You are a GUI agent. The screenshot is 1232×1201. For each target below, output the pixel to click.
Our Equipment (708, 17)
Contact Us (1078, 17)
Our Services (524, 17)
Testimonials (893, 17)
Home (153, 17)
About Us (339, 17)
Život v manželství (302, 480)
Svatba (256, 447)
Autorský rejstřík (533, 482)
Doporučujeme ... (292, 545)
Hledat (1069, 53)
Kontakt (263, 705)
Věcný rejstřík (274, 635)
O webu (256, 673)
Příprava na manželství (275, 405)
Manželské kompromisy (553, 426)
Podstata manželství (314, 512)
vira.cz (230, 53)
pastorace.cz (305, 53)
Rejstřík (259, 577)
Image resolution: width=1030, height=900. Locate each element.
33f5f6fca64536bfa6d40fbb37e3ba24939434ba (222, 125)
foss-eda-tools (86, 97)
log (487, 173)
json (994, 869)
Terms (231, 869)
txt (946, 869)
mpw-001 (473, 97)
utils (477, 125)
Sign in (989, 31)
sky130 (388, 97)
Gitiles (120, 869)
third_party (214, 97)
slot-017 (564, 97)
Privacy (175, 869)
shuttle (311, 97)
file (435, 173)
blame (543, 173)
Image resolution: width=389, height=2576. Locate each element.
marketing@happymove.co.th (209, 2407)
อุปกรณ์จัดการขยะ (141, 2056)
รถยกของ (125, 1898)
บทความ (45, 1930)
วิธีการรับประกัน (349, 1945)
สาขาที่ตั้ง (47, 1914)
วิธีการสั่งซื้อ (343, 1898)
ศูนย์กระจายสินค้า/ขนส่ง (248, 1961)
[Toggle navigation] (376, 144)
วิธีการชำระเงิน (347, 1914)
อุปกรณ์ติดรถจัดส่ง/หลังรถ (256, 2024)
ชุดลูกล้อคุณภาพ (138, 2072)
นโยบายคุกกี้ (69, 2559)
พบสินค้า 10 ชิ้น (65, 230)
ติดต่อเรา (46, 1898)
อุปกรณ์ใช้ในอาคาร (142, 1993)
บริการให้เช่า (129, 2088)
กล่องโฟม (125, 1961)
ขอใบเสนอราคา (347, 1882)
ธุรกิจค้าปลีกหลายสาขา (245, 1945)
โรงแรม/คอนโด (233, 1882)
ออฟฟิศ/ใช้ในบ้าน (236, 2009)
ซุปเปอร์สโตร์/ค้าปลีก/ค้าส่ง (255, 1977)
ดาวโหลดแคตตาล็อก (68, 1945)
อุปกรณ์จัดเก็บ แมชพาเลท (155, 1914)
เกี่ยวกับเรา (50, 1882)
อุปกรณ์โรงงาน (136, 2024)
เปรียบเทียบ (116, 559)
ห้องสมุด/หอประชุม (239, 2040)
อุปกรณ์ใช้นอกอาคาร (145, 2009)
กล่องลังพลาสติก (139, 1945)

◇ ◇ ◇ ◇

_Task objective_: Reproduce the records verbatim, starting at the line containing "อุปกรณ์โรงงาน (136, 2024)" and continuing through the final line of the records, both ends inclusive.

_Result of the task_:
อุปกรณ์โรงงาน (136, 2024)
เปรียบเทียบ (116, 559)
ห้องสมุด/หอประชุม (239, 2040)
อุปกรณ์ใช้นอกอาคาร (145, 2009)
กล่องลังพลาสติก (139, 1945)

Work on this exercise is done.